Showing posts with label bluets mating. Show all posts
Showing posts with label bluets mating. Show all posts

Tuesday, July 01, 2025

Heart-shaped wheel

 At the beaver pond today, the bluets were busy:

Boreal bluet, on hardhack leaf.

Mating pair, the male above, the female below. And her shadow.

With the damselfly clan, which includes the bluets, the female takes an active part in the mating game. (As opposed, for example, to spiders, where the female repels the male, and may eat him.) It's a four-step process; he prepares himself, transferring sperm from the back end of his abdomen to a pocket at the front; she grows a batch of eggs. Then he goes in search of a female, and grabs her neck with specialized claspers at the tail end of his abdomen. She, if she so chooses, then folds herself in half, to attach her tail end to the prepared sperm pocket, fertilizing her eggs.

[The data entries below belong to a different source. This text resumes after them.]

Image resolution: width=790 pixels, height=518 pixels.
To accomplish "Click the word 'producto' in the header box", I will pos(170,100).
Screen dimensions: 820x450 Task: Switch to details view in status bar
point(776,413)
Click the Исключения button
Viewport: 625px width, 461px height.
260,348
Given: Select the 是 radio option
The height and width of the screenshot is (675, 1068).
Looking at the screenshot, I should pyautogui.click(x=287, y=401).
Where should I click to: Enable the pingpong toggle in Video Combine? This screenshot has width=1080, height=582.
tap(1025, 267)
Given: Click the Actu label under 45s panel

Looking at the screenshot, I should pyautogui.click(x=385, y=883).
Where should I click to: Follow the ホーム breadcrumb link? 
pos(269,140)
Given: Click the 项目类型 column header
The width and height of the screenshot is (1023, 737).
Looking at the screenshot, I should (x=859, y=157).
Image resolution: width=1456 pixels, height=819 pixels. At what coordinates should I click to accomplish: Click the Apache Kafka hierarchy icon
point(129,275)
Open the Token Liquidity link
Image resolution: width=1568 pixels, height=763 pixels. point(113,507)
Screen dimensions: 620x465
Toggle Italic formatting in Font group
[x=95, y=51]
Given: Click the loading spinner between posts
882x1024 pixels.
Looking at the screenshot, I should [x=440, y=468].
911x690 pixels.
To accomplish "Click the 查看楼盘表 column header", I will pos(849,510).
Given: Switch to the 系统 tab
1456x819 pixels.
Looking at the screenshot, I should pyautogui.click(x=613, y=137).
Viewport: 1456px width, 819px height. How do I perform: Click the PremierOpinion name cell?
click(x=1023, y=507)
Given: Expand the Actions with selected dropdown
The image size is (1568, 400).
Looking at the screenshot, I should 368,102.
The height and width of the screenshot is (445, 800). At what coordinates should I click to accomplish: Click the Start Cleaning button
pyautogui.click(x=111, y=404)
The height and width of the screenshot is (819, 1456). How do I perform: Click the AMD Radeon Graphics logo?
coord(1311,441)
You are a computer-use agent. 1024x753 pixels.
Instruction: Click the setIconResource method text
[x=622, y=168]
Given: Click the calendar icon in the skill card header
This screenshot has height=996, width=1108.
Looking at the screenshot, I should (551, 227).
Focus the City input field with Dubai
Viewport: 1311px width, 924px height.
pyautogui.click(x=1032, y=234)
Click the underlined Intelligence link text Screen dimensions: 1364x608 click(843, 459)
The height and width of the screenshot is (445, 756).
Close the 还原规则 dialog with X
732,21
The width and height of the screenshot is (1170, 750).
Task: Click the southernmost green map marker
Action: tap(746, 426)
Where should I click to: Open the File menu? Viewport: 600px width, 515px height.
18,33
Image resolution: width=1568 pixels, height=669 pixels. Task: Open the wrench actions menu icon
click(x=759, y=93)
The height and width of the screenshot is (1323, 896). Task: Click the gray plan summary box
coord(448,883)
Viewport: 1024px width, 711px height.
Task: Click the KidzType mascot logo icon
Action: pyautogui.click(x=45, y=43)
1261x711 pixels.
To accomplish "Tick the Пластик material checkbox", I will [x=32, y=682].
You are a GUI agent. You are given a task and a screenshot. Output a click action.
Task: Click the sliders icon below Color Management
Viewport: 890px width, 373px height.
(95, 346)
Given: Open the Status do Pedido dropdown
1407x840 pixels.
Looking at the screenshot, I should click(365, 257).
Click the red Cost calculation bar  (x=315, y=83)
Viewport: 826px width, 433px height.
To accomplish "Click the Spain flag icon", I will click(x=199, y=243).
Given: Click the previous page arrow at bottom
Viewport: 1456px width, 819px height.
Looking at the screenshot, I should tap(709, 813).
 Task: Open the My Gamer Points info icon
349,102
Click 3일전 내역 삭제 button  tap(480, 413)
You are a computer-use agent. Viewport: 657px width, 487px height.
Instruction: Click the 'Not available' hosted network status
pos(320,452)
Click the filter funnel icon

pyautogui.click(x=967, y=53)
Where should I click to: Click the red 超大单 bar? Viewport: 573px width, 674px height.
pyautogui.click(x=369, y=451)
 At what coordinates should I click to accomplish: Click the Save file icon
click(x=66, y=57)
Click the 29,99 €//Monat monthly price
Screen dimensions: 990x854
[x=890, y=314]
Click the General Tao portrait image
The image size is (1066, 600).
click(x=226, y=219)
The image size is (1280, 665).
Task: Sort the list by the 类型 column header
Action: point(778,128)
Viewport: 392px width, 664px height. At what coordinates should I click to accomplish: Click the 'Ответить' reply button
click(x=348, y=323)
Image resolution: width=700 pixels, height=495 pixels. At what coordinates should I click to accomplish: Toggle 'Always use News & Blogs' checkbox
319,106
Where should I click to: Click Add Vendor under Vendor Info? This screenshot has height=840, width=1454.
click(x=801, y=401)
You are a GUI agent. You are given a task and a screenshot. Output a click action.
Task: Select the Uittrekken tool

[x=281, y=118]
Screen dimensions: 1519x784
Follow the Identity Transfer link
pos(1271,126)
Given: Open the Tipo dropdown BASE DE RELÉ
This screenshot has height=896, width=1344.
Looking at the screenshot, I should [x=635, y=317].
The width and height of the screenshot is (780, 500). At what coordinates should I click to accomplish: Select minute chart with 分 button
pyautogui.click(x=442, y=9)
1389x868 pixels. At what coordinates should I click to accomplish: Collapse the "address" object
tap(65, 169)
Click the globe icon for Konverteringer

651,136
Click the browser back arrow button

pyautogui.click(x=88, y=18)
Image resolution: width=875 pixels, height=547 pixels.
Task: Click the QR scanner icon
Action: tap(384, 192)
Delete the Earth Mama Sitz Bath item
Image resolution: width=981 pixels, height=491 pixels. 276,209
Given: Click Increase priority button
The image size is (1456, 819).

They can fly around in this position (they call it the mating wheel); I saw two flying couples this afternoon.

When she's ready to lay her eggs, the male accompanies her, still holding her neck, as she visits the underwater plants where her babies will grow. She may need his protection; there's always the risk that she may get trapped underwater and drown before the eggs are all in safe places.

At the pond, these little blue arrows dart around, rarely stopping, always in a hurry. It's a hectic time of life for them, this being an adult: they've got a lot of egg-laying to do, and only a few weeks to do it in.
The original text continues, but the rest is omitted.